Work to do –
Reproduce all the records below with "dropdown" switched to "menu" and everything else unchanged, leaving out the pictures.

____

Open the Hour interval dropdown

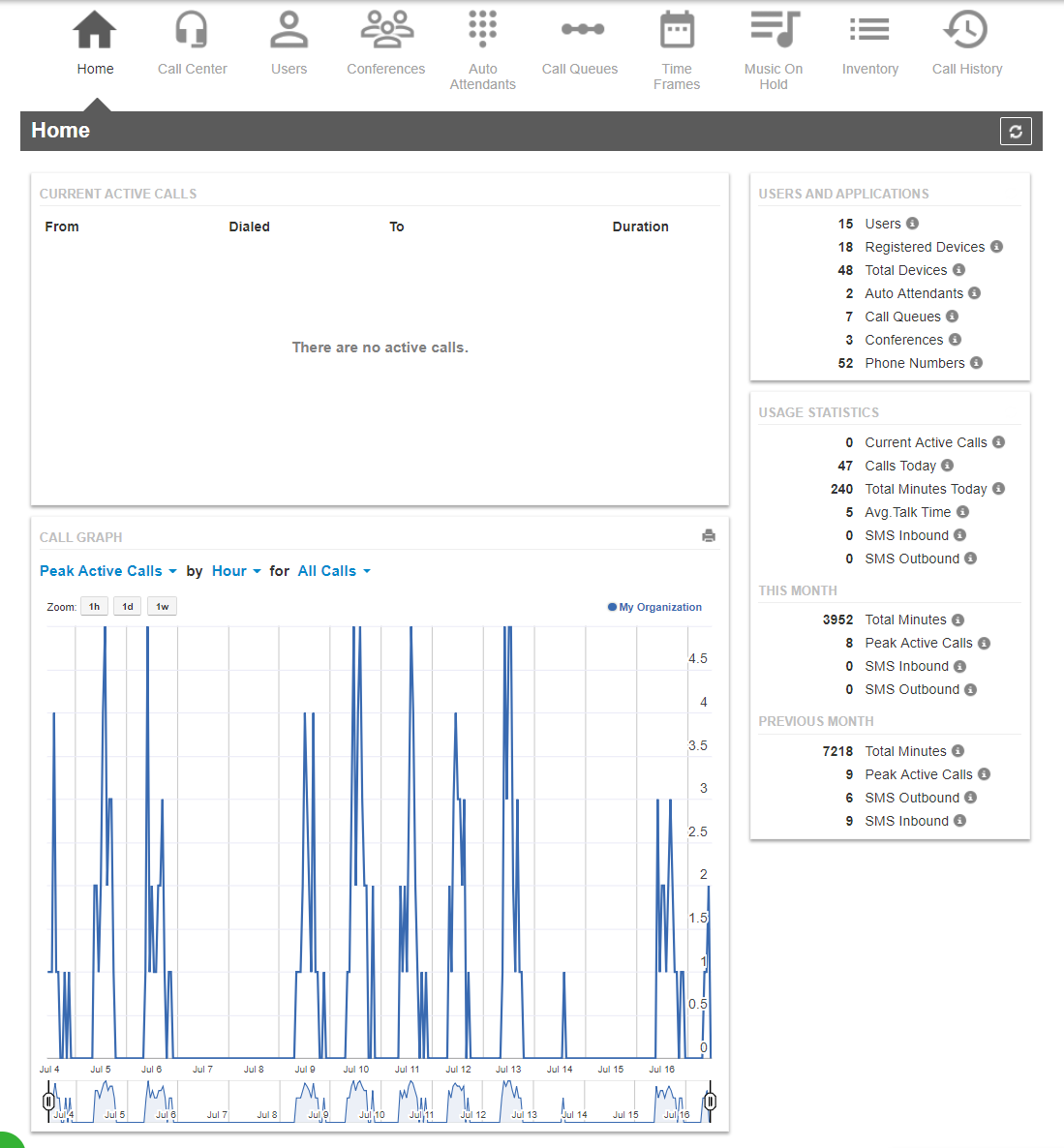pyautogui.click(x=235, y=570)
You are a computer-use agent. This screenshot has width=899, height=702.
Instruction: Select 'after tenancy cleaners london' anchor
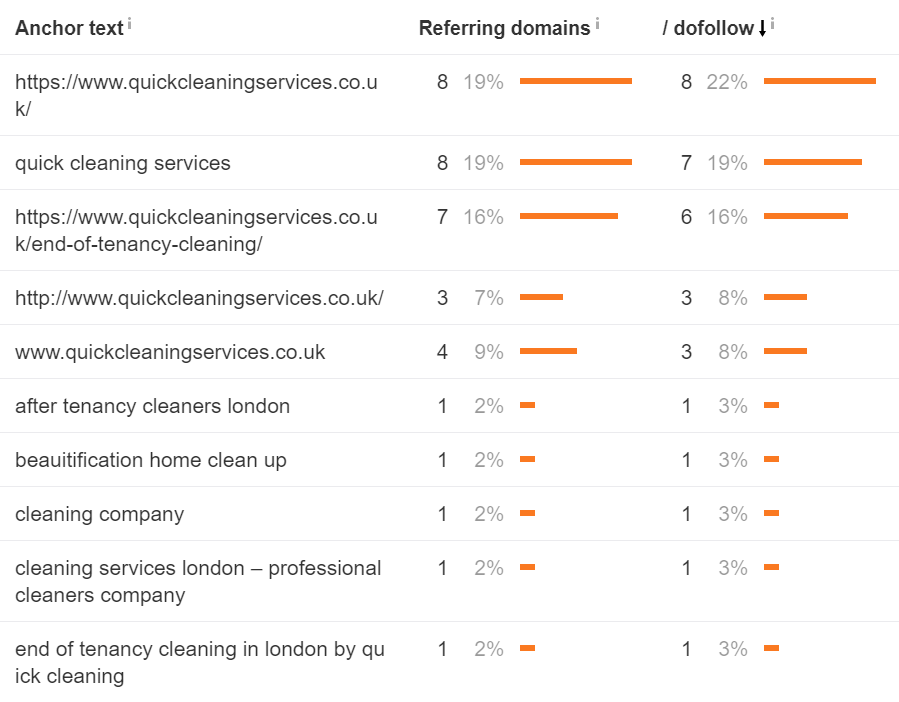click(x=152, y=406)
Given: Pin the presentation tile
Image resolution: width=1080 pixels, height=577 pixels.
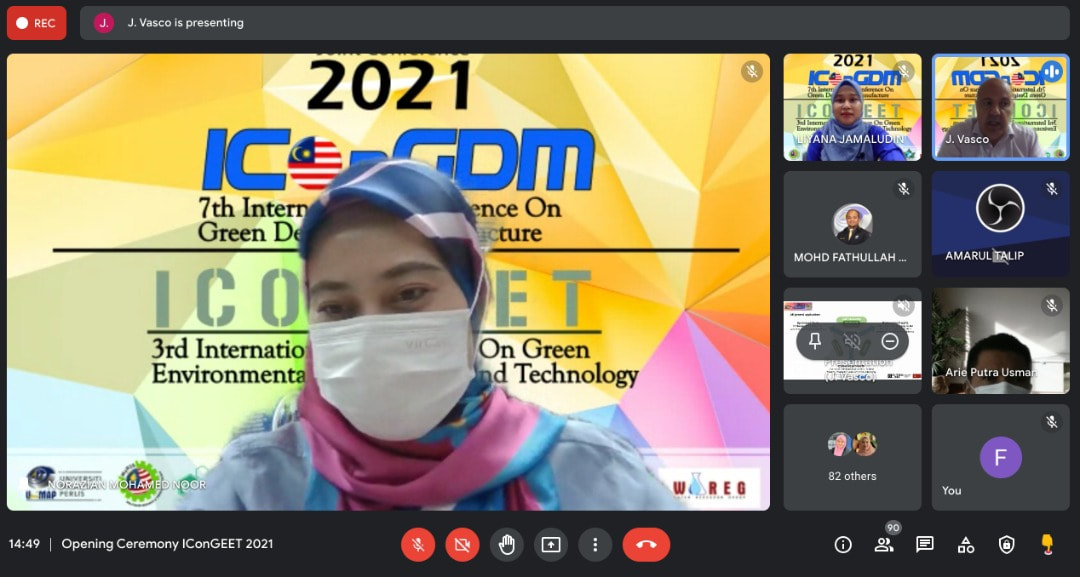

____

Solution –
Open the Hour interval menu

pyautogui.click(x=235, y=570)
You are a computer-use agent. This screenshot has width=899, height=702.
Instruction: Select 'after tenancy cleaners london' anchor
click(x=152, y=406)
Given: Pin the presentation tile
Image resolution: width=1080 pixels, height=577 pixels.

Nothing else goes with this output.